Meeting Minutes.
Epics Meeting 04/24/02

Subject: CMLOG Throttling Phase II
Throttling topics related alarm handler (ALH), channel watcher (CW), and cmlog.

Attendees: SAA, LUCHINI, JSILVA, NCS, KKU, LAZMO, JROCK, RONM
Interested Parties: CLARK, RONC At the bottom of this page, after the meeting minutes, Stephanie's email which pointed out several important issues is included. This page serves as a semi-formal requirements document for this phase of the CMLOG throttling project.

-------------------- MESSAGE DEFINITIONS: --------------------

I start with some cmlog throttling message definitions first:

a) Initialization Message:
-------------------------
Throttle Initialization is when messages like this get logged.
No messages have been throtled, it's just when the user issued the setThrottle
call (OR DOES IT HAPPEN WHEN THE USER ISSUES THROTTLEON() CALL?)

8-APR-2002 10:39:04  SLCSUN1  Starting throttle -- host(slcsun1) user(jrock)
                               total_dropped(0)
18-APR-2002 10:39:04  SLCSUN1    tag(device) limit(2) delta(10.0s)
18-APR-2002 10:39:04  SLCSUN1    substr("li31:sbst:1:devt_phsb")


b) Throttle In Progress Message: 
-------------------------------
This message occurs periodically after messages have begun to be throttled.

c) Throttle Summary Message:
---------------------------
I mentioned that I thought there was another type of message issues.  I found it.
It's the message that comes out when the user issues a throttleShow() call.
It has a format like this:
"throttle summary -- %d total%s"
  "throttle"
  "throttle"
  ...
            Does this summary message go to the error log? I think so.
Note that neither ALH nor CW will ever ask for a summary message.

d) Remove Throttle Message:
--------------------------
When the user issues a call to throttleRemove (n), this message gets logged:
"Removing throttle --" 
Note that neither ALH nor CW will ever remove throttles.
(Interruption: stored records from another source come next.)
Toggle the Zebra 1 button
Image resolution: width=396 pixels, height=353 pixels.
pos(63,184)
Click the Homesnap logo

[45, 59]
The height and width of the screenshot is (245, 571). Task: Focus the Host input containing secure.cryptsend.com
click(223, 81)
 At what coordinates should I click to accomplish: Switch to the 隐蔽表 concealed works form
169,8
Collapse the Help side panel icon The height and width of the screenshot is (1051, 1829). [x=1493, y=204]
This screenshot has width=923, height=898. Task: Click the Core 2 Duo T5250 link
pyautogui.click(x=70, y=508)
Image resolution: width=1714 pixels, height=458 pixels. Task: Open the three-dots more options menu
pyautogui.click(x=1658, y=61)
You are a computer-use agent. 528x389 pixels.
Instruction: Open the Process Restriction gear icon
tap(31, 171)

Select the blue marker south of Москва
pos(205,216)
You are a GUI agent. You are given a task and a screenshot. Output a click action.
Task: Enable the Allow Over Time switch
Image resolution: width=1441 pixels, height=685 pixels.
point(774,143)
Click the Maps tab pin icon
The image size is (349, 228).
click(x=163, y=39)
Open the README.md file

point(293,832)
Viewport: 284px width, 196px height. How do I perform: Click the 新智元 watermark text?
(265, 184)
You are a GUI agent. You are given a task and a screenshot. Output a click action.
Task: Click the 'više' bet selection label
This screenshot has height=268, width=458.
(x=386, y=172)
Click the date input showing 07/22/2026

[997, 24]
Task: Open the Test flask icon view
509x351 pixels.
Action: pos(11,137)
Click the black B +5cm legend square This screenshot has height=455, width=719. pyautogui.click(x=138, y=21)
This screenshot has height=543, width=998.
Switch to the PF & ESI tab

e) Re-starting throttle Message:
-------------------------------
When the user does a setThrottle() call for a throttle that already exists,
this message is logged:
"Re-starting throttle -- "
Note that neither ALH nor CW will ever restart throttles.

------------------ MEETING DECISIONS ------------------

1. INITIALIZATION MESSAGES
--------------------------
We no longer want initialization messages.  When the user does a setThrottle()
call, no throttle messages will be logged until throttling begins.
This is different than just eliminating the current initialization message
because currently, the first message after initialization is a throttle in
progress call which occurs after the first set of messags are throttled.

2. THROTTLE BEGINS AND ENDS MESSAGES
------------------------------------
Throttle-begins and throttle-ends messages will be added.
The throttle-begins message occurs when cmlog detects a noisy message
based on the throttling parameters set by the application 
and will start counting and providing throttle-in-progress message.
The throttle-ends message occurs when a message is no longer noisy and 
throttle-in-progress messages are no longer provided.
These messages need to show the substring followed by something like 
" throttling begins" or " throttling ends".

3. THROTTLE IN-PROGRESS MESSAGES
--------------------------------
The throttle in-progress message should show the substring followed
by something like " dropped x msgs in the last y seconds".  x is the 
number of times the message has happened since the throttle-begins or 
last in-progress message and y is the throttling time.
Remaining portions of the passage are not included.